Serious, severe, shocking, he said. But in the end, not surprising. Why not? Here’s how he put it: “To me, the leak is not surprising because many of the people we’ve been graduating from schools like Yale are the kind of people who would do such a thing.”
What did he mean by that? “They think that everything is violence. And so everything is permitted.”
He went on: “I’m sure this person sees themselves as a whistleblower. What they don’t understand is that, by leaking this, they violate the trust that is necessary to maintain the institution.”

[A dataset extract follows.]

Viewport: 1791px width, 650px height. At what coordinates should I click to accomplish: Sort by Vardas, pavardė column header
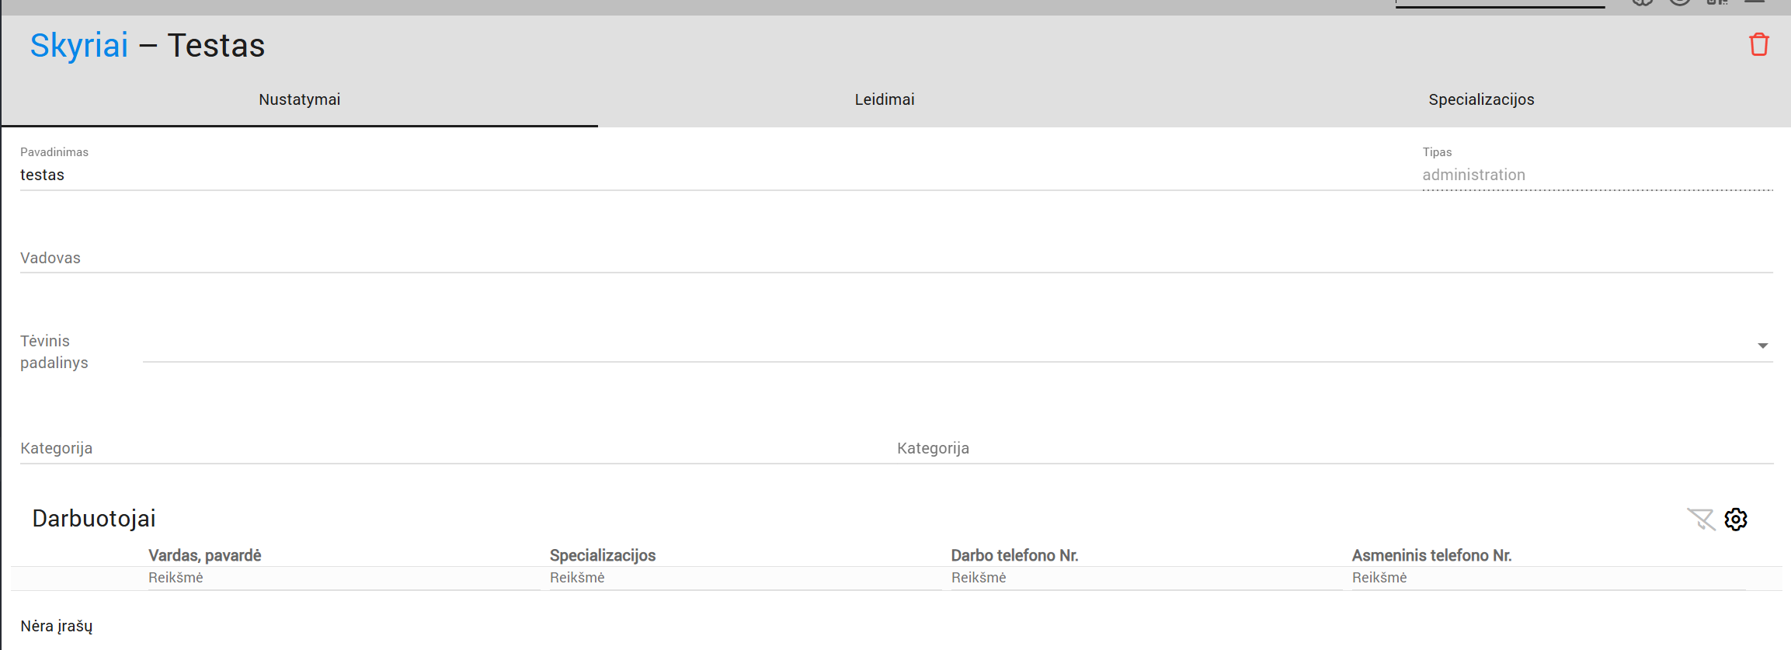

Perhaps some of you feel that the institution had already been betrayed. That the Court, long before this leak or this explosive decision, had already been diminished. Maybe the refusal to consider Merrick Garland put you over the edge. Or maybe it was the revelations about Clarence Thomas’s wife and January 6th. Or maybe it was the Kavanaugh hearings. How he was grilled. Or that he was nominated. Or maybe it was earlier: Bush v. Gore or Anita Hill or Robert Bork. no
This feels different than all of that. Why? Because all of those other instances were moments of outrage bookended by long periods of sobriety and seriousness. They were the exceptions that proved the rule. Now, everything seems to have been turned upside down, and the outrage, the uncontrollable or unslakable partisan fury, seems to have overtaken everything. Our sense of history, our respect for the institution, for norms, for even more basic human things: like trust, devotion, privacy, integrity. Jonathan Turley put it this way late last night: “There appears no ethical rule or institutional interest that can withstand this age of rage.”
To the jaded and hardened who have already crossed over into this new age—an age in which power and winning are the only tests of virtue, and the old ideas, like civility and respect, now seem twee—the leak might seem normal or even necessary. But it is nothing more than the most recent salvo in our race to the bottom.